Provisions relating to tax invoice do not apply to dealer availing composition scheme, i.e.
composition scheme dealer cannot issue a tax invoice.
Following provisions are mandatory, and failure to comply with these attracts penalty:
i. Every registered dealer whose turnover of sales exceeds the specified amount shall issue to the
purchaser a serially numbered tax invoice, cash memo or bill with the prescribed particulars.
ii. The tax invoice shall be dated and signed by the dealer or his regular employee, showing the
required particulars.
iii. The dealer shall keep a counterfoil or duplicate of such tax invoice duly signed and dated.
Contents
A tax invoice should have the following contents:
a) the words ‘tax invoice’ in a prominent place
b) name and address and registration number of the selling dealer and purchasing dealer
c) pre-printed or self-generated serial number
d) date of issue
e) description, quantity and value of goods sold
f) rate and amount of tax charged
g) signature of selling dealer or his representative
TAX INVOICE
ORIGINAL – BUYER’S COPY
S.No. Quantity Description Price per Value VAT Tax Amt.
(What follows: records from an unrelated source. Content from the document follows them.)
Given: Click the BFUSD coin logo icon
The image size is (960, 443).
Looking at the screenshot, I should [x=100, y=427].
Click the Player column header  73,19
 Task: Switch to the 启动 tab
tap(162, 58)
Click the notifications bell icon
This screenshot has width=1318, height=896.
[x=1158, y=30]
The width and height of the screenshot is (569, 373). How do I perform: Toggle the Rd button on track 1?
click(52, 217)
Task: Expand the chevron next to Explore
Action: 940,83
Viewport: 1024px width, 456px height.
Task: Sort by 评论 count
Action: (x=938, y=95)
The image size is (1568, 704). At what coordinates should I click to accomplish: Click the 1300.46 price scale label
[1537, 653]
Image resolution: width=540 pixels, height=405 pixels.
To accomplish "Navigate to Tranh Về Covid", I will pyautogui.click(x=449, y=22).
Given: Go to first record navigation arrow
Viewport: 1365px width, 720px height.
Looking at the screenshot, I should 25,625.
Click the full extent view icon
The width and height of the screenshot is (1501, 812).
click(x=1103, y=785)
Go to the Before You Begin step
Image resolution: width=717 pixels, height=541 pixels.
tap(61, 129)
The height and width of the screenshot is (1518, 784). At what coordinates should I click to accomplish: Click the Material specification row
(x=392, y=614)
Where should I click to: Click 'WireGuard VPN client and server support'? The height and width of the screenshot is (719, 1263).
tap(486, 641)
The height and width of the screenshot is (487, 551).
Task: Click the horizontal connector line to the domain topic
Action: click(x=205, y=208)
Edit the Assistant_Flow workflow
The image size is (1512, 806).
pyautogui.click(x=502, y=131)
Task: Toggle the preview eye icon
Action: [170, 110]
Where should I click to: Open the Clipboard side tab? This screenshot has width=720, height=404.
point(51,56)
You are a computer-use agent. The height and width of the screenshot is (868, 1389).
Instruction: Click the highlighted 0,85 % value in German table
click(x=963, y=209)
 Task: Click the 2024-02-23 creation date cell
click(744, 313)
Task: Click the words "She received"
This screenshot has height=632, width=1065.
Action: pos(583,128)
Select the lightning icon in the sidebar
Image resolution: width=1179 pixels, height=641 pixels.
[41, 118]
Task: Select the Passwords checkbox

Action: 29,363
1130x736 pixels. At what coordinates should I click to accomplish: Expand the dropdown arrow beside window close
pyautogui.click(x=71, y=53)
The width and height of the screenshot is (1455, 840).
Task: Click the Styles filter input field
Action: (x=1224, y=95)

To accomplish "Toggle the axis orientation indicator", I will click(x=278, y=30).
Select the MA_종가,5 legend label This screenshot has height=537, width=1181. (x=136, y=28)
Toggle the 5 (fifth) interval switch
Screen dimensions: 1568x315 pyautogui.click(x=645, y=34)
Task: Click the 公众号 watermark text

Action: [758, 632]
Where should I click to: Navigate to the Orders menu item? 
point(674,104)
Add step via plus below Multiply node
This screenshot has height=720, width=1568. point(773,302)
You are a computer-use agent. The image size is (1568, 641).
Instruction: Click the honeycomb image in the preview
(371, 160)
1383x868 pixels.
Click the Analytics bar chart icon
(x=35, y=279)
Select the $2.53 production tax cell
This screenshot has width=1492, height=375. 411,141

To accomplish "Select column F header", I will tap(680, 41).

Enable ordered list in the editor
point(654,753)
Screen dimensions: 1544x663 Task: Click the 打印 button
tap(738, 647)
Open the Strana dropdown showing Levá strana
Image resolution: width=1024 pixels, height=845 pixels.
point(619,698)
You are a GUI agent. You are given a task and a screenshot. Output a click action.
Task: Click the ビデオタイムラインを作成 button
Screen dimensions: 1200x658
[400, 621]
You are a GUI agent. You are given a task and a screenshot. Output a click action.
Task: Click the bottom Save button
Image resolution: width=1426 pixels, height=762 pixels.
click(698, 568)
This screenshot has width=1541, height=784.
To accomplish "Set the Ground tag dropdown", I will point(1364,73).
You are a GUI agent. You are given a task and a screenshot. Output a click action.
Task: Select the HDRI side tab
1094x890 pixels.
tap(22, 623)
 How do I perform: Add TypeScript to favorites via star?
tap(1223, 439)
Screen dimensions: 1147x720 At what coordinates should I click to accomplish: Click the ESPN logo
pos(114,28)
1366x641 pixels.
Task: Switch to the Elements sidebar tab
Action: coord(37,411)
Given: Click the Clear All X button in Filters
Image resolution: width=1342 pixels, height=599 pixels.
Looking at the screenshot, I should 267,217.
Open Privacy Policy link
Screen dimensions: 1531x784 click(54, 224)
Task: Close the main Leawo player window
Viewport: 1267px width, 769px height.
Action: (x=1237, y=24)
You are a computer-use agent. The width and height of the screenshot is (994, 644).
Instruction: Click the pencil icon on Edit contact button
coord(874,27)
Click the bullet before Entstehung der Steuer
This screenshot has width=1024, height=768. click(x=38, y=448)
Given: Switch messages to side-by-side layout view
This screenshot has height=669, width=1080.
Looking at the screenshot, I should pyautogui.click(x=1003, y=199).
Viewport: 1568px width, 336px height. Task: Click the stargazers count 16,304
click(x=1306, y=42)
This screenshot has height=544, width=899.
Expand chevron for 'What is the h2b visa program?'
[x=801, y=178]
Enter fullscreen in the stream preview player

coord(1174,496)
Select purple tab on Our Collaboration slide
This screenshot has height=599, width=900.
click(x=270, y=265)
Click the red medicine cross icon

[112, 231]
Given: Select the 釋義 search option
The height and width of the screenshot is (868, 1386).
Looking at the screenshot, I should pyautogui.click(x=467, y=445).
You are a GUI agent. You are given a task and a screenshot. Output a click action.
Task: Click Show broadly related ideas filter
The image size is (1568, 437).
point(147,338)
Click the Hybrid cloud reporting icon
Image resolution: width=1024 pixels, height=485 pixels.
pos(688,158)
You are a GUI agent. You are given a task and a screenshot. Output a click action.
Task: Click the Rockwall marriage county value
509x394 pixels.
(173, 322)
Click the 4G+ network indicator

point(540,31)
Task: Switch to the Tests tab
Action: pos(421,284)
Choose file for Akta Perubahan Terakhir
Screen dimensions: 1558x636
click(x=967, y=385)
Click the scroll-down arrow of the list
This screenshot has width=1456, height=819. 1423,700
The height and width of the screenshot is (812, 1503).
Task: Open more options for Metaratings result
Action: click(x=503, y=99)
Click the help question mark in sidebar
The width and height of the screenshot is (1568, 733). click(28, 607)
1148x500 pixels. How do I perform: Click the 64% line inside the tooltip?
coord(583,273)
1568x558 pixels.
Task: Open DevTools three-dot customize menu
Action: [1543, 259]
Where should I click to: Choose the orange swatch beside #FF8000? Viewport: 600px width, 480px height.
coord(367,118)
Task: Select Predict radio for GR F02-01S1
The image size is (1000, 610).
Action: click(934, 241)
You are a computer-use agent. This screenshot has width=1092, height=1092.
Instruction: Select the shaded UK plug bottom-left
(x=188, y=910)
Total
of Goods unit (Rs.) Rate (Rs.)
TOTAL _________
Rupees in figures
E. & O.E.
Signature
(of selling dealer)
Records
Returns
• Returns alongwith payment challans are to be filed monthly/quarterly/annually as per State
Acts/Rules.
• It should be accompanied with details of output tax liability, value of ITC, payment of VAT, etc.
• Revised returns can be filed.
• Scrutiny provisions also prescribed.
Assessment
VAT system based on self-assessment mechanism.
Scrutiny may be done in selected cases only.
System of cross-checking of information will be introduced, not only intra-VAT but with Central
Excise, Income-tax, etc.
Audit
Provision of departmental audit on selective approach basis.
Previous years’ records may be taken for audit in case taken for audit in current year.
Auditors may visit the business place of the dealer.
Selected dealers may be required to get their accounts audited by a CA.
Tax Rates
Exempted Category : There are about 50 commodities comprising of natural and unprocessed products
in unorganized sector, items which are legally barred from taxation and items
which have social implications. Included in this exempted category is a set of
maximum of 10 commodities flexibly chosen by individual States from a list of
goods which are of local social importance for the individual States without
having any inter-State implication.
4% VAT category : There are largest number of goods, common for all the States, comprising of items
of basic necessities such as medicines and drugs, all agricultural and industrial
inputs, capital goods and declared goods.
12.5% category : The remaining commodities, common for all the States, fall under the general
VAT rate of 12.5%
1% category : The special rate of 1% is meant for precious stones, bullion, gold and silver
ornaments etc.
Non-VAT goods : Petrol, diesel, ATF, other motor spirit, liquor and lottery tickets are kept outside
VAT. The States may or may not bring these commodities under VAT laws.
However, it is agreed that all these commodities will be subjected to 20% floor
rate of tax.
Miscellaneous
Stock Transfer
Inter-State transfers do not involve sale and, therefore they are not subjected to VAT.